Istruzione cattolica, la Santa Sede: "fare coro", nonostante le difficoltà
Michele Raviart - Città del Vaticano
Un ringraziamento a “tutti coloro che stanno dedicando le migliori risorse della vita all’importante missione educativa a cui sono chiamati”, ai docenti e a tutto il personale amministrativo e di servizio, “fili di colori diversi tessuti in un unico arazzo” e a tutte le famiglie che, “avvalendosi della competenza formativa della comunità cristiana, crescono i loro figli e le loro figlie in una alleanza educativa con le scuole cattoliche” è stato espresso in una lettera del Dicastero per gli Istituti di Vita Consacrata e le Società di Vita Apostolica e del Dicastero per la Cultura e l'Educazione, firmata firmata dai due prefetti, il cardinale João Braz de Aviz e il cardinale José Tolentino de Mendonça, rivolta a tutti le persone e le istituzioni coinvolte nell’istruzione di formazione cattolica.
Chiesa protagonista dell'educazione nel mondo
L’occasione è stata il ricordo di quanto è avvenuto lo scorso 22 maggio, quando in Vaticano sono stati invitati alcuni dei protagonisti della rete mondiale delle scuole cattoliche, “affinché raccontassero in prima persona le potenzialità e le sfide della missione educativa in questa stagione della storia”. Un incontro organizzato dai due Dicasteri per accogliere il suggerimento di Papa Francesco all’ascolto reciproco tra gli organismi della Santa Sede e “perché una porzione molto consistente delle più di 240 mila scuole cattoliche che rendono la Chiesa uno dei protagonisti dell’educazione primaria e secondaria al mondo è guidata da Istituti di Vita Consacrata e Società di Vita apostolica”. Per questo è il ringraziamento è andato anche ai vescovi, alle diocesi e agli Istituti di vita consacrata che, insieme agli altri attori compongono “una grandiosa coreografia, desiderosa che nessuno sia escluso dalla danza della vita”.
Ogni chiusura spegne un luogo di speranza
Durante l’incontro, si sottolinea nella lettera, sono emerse anche le “gravi difficoltà” del settore. “Alcune accomunano il mondo intero”, come gli effetti della pandemia, la crisi economica globale, la denatalità, la povertà e “l’ingiusta disuguaglianza di accesso a cibo, acqua, salute, educazione, informazione, cultura e internet”. Altre invece riguardano “almeno in alcune nazioni, un mancato riconoscimento da parte del sistema legislativo della parità economica delle scuole non statali”, oltre a una diminuzione vocazionale e “almeno nel mondo occidentale”, la fede in Dio rimanga “fortemente marginalizzata dalla vita pubblica e, più in generale, dalla vita degli uomini e delle donne del nostro tempo”. Questo ha effetti pratici sulla chiusura di alcune scuole. Infatti, dove si spegne una scuola diocesana o religiosa, si cancellano dall’ambiente educativo le impronte della storia di quell’unica Chiesa locale, del carisma inconfondibile di quella famiglia religiosa”: “Si spegne un luogo che identifica e custodisce una porzione di speranza e, in alcuni casi, si rende “più difficoltosa l’espressione dell’identità cristiana e cattolica in modo dialogante ma fermo, saldo ma affabile”.

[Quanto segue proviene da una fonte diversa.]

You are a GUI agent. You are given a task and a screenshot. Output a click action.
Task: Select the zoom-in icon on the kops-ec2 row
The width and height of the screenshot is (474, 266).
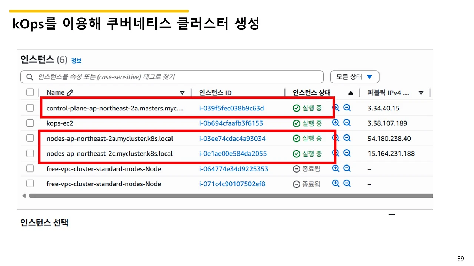click(336, 123)
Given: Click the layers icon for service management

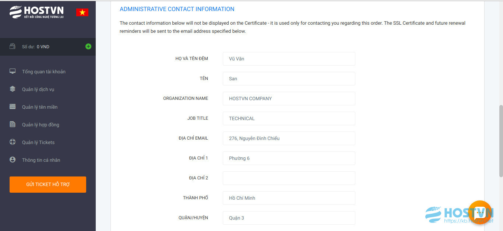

Fare coro per guardare le stelle
Purtroppo, inoltre, “a volte le scuole cattoliche operano in un medesimo territorio non come solisti che, grazie al loro singolare timbro vocale, arricchiscono l’intera corale, ma quali voci fuori dal coro, isolate, senza contesto; in qualche caso perfino in dissonante concorrenza”. Per questo, al fine di cogliere l’opportunità di fare un nuovo scatto in avanti, “è necessario, e urgente, far coro” tra tutti gli attori coinvolti. “A tal proposito”, recita la lettera, si esorta “a mettere in moto iniziative, anche a carattere sperimentale, vibranti di immaginazione e creatività, capaci di condivisione e futuro, precise nella diagnosi e ariose nella visione. Il timore dei rischi non spenga l’audacia; infatti la crisi non è il momento per mettere la testa sotto la sabbia, ma per guardare le stelle”.